Мы попадаем в область каких-то радикальных феноменологических экспериментов, когда предданная структурированность мира редуцируется, снимается, заново и особо устанавливаясь в поэтическом языке. "Я, – писал Белый, – понял: работой над мыслью снимаем мы кожу понятий, привычек, обычаев, смыслов, затверженных слов…". Классический эксперимент с именем – лермонтовский "Штосс":
"Хорошо… я с вами буду играть – я принимаю вызов – я не боюсь – только с условием: я должен знать, с кем играю! как ваша фамилия?
Старичок улыбнулся.
– Я иначе не играю, – промолвил Лугин, – меж тем дрожащая рука его вытаскивала из колоды очередную карту.
– Что-с? – проговорил неизвестный, насмешливо улыбаясь.
– Штос? – кто? – У Лугина руки опустились…".

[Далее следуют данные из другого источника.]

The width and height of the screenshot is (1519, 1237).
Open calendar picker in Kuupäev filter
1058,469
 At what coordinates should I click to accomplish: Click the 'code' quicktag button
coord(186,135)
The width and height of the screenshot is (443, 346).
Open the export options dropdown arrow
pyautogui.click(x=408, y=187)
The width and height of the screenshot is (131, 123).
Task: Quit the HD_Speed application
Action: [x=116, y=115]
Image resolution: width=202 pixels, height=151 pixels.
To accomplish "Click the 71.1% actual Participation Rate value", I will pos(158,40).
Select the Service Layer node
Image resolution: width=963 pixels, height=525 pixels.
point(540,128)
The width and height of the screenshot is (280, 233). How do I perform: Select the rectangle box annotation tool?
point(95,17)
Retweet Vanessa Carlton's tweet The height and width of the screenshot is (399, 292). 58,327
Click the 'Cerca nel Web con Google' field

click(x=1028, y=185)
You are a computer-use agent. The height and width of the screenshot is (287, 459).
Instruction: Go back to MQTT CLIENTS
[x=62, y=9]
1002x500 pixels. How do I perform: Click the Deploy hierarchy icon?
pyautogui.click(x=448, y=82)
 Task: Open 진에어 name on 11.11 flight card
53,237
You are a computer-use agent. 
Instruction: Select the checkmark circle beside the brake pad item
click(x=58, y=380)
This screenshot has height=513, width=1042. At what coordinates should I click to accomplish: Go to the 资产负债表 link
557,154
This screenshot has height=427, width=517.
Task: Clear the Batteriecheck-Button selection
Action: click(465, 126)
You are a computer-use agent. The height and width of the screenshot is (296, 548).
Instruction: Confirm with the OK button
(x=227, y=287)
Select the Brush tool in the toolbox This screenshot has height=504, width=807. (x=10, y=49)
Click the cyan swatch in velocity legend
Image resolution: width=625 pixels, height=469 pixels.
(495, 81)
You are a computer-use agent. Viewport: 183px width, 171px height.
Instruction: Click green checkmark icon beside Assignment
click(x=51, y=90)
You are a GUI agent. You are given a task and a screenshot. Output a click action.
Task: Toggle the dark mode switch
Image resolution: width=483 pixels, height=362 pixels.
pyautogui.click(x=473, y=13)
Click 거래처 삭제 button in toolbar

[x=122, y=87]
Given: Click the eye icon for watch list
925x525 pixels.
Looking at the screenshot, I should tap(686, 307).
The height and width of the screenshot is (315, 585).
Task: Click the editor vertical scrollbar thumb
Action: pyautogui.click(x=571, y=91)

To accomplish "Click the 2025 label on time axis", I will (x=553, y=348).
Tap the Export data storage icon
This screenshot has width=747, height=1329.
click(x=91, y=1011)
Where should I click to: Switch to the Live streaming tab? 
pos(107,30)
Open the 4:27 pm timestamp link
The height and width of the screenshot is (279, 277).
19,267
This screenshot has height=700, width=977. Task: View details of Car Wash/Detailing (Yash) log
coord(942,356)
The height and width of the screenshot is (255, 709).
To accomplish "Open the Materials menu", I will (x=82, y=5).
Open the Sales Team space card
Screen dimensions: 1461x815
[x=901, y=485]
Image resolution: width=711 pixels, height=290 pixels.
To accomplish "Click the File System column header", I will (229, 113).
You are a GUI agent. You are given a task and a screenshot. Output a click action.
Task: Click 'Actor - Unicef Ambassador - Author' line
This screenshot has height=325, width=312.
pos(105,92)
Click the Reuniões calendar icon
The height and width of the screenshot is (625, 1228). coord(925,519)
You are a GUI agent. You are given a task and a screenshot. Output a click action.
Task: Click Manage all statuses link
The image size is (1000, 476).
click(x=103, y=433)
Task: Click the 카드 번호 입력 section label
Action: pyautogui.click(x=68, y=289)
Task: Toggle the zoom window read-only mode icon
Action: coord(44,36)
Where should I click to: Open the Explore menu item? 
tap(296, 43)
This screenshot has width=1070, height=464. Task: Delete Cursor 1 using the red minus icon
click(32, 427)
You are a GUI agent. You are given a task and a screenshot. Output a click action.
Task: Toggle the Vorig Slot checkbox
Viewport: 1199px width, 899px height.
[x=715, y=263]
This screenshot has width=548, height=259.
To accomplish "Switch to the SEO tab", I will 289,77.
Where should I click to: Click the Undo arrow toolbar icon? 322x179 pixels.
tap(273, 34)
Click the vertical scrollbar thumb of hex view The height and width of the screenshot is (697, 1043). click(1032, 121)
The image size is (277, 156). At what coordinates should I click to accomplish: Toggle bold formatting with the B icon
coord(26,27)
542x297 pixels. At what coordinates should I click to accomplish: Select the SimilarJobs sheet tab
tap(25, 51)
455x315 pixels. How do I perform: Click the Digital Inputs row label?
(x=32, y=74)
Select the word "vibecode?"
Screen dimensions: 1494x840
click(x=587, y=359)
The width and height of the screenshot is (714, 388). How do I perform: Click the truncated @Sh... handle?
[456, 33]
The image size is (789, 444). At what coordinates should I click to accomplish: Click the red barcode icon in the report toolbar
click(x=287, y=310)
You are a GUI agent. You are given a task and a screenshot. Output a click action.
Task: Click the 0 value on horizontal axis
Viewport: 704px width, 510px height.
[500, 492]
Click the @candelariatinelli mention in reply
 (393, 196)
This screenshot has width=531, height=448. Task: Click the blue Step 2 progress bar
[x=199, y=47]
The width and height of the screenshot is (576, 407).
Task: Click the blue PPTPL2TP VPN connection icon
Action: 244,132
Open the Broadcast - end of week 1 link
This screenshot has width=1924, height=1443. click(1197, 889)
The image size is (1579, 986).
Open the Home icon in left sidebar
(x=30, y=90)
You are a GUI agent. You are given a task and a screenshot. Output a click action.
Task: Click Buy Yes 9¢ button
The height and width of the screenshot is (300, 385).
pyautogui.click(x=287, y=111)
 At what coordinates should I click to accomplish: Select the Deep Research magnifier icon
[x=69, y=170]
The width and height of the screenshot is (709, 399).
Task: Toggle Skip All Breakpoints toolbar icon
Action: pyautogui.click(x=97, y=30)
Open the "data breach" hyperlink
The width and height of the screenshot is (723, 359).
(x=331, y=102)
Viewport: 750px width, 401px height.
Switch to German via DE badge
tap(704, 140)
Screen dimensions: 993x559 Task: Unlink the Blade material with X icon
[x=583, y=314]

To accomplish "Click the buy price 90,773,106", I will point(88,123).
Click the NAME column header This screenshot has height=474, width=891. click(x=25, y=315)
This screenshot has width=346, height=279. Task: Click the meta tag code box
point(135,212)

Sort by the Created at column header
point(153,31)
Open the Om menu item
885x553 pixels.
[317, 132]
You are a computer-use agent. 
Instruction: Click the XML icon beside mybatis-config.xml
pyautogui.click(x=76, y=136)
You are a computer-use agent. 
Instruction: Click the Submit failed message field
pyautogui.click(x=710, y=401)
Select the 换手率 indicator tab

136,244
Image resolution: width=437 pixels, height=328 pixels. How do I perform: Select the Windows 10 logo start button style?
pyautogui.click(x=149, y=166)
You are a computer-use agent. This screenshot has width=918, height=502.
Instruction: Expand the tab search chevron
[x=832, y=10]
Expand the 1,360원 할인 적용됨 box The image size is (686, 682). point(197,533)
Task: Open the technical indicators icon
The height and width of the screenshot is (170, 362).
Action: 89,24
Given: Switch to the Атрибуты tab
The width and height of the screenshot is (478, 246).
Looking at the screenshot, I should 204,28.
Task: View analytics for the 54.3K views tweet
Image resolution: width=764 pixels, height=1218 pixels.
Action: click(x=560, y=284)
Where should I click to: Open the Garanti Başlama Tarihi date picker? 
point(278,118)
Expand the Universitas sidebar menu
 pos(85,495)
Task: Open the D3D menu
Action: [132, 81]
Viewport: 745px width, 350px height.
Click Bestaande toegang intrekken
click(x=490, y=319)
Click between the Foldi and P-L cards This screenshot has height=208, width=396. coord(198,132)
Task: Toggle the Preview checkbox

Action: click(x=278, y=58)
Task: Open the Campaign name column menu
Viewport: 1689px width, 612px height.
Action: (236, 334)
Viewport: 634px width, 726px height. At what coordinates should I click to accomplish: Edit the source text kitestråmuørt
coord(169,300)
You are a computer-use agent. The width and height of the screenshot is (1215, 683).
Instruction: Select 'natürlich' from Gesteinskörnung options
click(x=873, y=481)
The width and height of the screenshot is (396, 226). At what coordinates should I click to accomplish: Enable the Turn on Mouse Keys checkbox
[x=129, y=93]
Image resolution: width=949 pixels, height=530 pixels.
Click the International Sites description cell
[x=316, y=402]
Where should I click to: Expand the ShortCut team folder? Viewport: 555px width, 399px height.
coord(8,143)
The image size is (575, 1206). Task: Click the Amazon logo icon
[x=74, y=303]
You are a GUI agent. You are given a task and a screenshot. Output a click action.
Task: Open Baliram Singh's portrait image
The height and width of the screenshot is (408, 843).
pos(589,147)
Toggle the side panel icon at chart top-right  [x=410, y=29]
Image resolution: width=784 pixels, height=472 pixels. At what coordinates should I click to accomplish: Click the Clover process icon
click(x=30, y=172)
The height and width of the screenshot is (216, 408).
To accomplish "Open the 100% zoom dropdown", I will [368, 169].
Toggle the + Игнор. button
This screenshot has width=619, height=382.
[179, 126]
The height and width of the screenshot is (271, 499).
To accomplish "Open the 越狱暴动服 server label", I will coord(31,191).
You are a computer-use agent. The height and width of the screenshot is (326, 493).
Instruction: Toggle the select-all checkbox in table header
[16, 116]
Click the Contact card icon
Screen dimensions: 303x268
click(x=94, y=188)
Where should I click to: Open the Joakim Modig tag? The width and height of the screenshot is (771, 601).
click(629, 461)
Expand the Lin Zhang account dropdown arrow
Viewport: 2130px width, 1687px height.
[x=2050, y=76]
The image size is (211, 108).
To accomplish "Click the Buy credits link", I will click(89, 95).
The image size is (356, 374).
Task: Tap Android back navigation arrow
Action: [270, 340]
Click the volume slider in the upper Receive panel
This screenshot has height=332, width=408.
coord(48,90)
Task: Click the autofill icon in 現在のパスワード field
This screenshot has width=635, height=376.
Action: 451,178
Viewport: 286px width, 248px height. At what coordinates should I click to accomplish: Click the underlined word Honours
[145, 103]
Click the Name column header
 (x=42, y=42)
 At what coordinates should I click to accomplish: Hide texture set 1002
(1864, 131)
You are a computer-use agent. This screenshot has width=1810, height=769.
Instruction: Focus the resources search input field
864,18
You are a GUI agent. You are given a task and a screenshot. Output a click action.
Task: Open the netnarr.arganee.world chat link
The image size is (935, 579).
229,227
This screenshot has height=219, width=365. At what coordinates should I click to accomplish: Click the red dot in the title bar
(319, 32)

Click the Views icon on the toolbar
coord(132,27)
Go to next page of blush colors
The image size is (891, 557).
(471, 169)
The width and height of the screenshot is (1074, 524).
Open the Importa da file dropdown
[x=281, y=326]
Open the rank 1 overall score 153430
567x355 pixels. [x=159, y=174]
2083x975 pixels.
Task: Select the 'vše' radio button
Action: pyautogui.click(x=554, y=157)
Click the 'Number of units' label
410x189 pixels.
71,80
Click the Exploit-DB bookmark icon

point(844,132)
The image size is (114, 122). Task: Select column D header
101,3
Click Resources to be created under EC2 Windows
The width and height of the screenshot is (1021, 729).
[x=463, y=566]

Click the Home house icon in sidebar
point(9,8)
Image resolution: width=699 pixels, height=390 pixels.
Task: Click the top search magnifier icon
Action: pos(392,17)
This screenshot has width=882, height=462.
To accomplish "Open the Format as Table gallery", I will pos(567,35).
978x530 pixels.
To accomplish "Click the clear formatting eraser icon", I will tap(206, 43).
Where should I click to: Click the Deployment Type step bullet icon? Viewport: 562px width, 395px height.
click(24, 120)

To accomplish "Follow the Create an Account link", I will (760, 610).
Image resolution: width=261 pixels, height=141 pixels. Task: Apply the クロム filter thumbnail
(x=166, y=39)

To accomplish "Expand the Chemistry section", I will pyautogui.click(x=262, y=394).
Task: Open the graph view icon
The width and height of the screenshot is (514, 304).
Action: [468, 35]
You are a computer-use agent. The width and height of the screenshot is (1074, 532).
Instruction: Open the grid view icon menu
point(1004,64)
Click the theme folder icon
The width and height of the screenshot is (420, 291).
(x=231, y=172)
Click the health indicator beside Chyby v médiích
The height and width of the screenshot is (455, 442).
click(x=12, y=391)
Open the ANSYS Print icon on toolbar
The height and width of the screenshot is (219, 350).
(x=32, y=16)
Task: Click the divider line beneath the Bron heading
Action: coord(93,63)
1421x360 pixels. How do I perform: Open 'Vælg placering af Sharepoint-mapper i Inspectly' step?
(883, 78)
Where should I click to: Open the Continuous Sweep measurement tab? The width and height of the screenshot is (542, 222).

У главного героя лермонтовской прозы ощущение, что он сходит с ума. Кто-то с утра до вечера торопливо и навязчиво твердит ему адрес: Столярный переулок, у Кокушкина моста, дом титулярного советника Штосса, квартира номер 27. Не в силах отвязаться от несносного голоса, мсье Лугин отправляется по указанному адресу, чтобы разом разрешить все сомнения. Однако даже всезнающий дворник не может сказать ему, кто такой Штосс, и его ли это дом. Лугин предчувствует недоброе, но любопытство, над которым таинственность предмета берет необычайную власть, ведет его в нужную квартиру. Он снимает пустующий 27 номер. На стене последней комнаты – поясной портрет человека лет сорока в бухарском халате, с правильными чертами, большими серыми глазами и золотой табакеркой в руке. Ночью является старичок, с которым Лугин принимается играть в карты. Мы так и не узнаем из недописанного текста и незаконченной игры, которую Лугин дьявольски проигрывает, будучи не в силах остановиться, – кто был этот ночной гость и чем закончилось дело. Явился хозяин дома – титулярный советник Штосс? Ожил портрет? Или, может быть, это наиреальнейший романтический призрак? Или плод воображения безумного героя?